→ Written task 1: From the truck suspension post, quote the passage from "Installed the shocks" to "from a light.".
→ Written task 2: In the truck suspension post, where was the most noticeable clunk after the alignment, and when did it occur?
→ Written task 3: According to the truck suspension post, why did one of the OEM keys go back into the driver side?

→ Document excerpt:

──────────────────────────────

At first honestly it felt decent. Some clunks and noises here and there but I figured after settling and getting an alignment it would be better. Also the front wasn’t sitting low enough and I was still on OEM shocks so I figured it would get better after the new shocks came in and I wanted to add lowering keys.


Installed the shocks and I didn’t feel much of a difference but whatever. Got an alignment and it solved a little bit of clunking but the most noticeable one was by the driver side front wheel when taking off from a light.


Had a shop install my keys since I couldn’t get them out. Also had them install new crossmember bushings since I noticed those were shot. $700 in labor plus parts later...the clunk and horrible ride still existed. I ended up having to install one of the OEM keys back into the driver side because with the torsion bolt cranked all the way up, it still sat too low on that side.


This is where I am currently. After MULTIPLE times of lifting the truck, loosening all load points, sitting the truck down and re-torquing them to be sure I’m not missing anything, I’m still having this issue.

──────────────────────────────

→ Data extract:
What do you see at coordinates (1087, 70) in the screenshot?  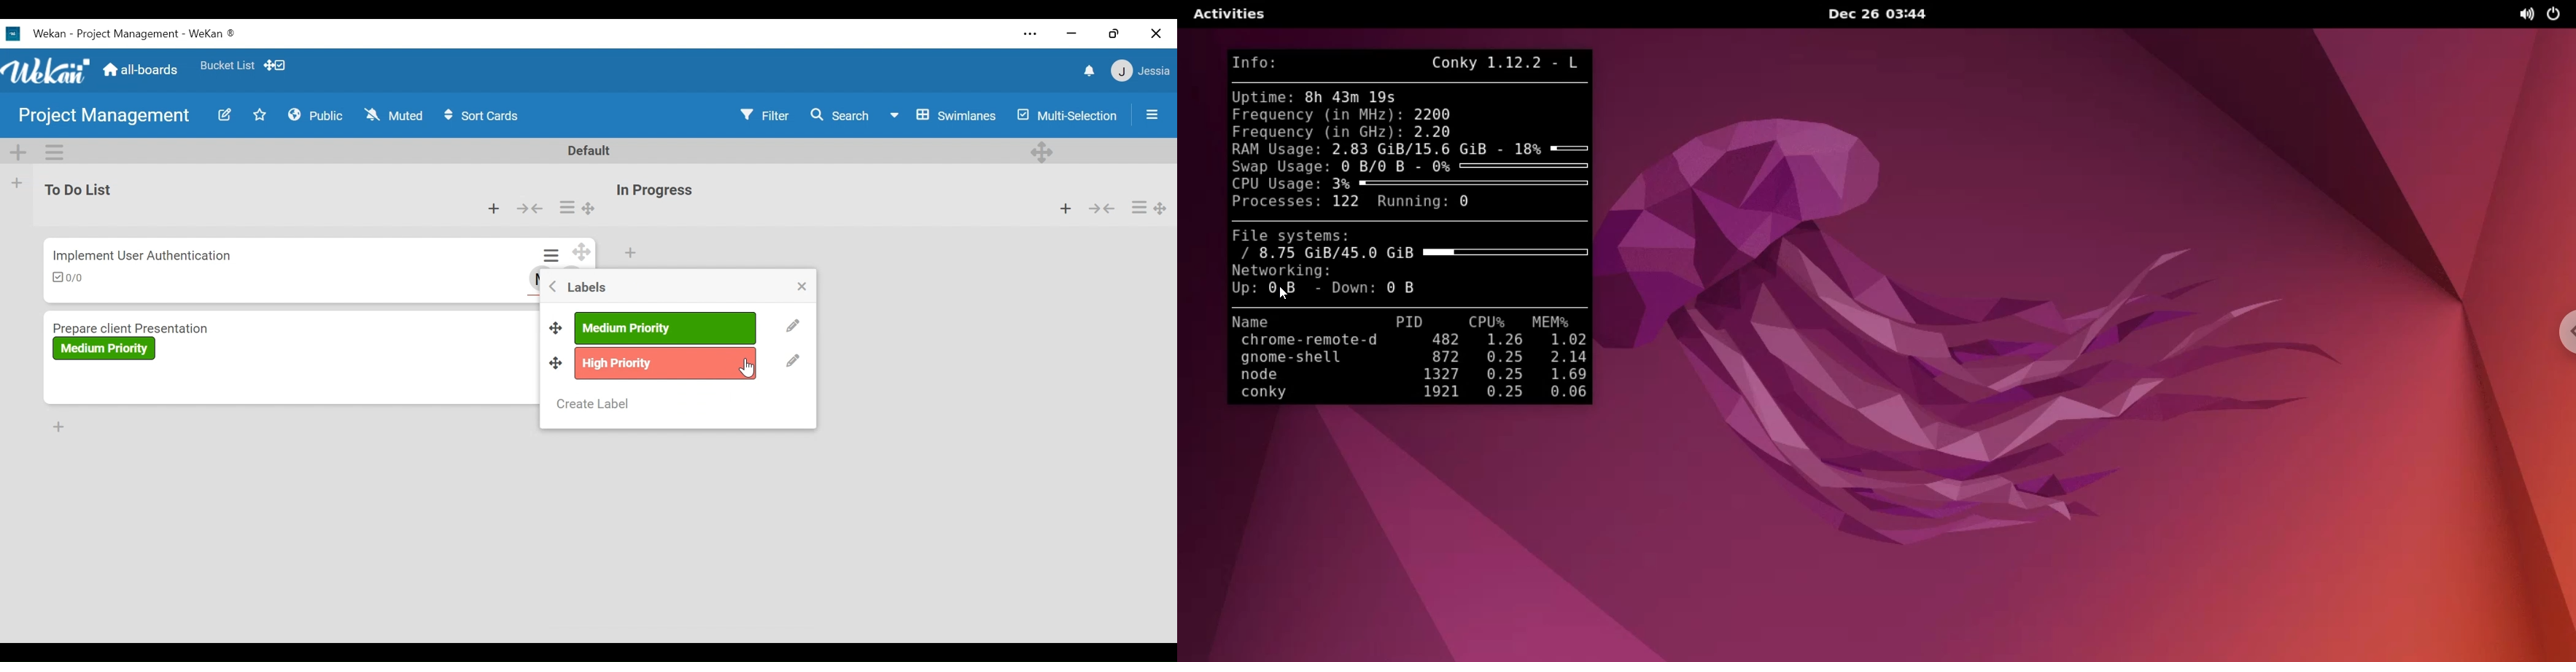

──────────────────────────────

→ Result 1:
Installed the shocks and I didn’t feel much of a difference but whatever. Got an alignment and it solved a little bit of clunking but the most noticeable one was by the driver side front wheel when taking off from a light.

→ Result 2: By the driver side front wheel, when taking off from a light.

→ Result 3: Even with the torsion bolt cranked all the way up, the truck still sat too low on the driver side. Putting an OEM key back on that side was needed to fix it.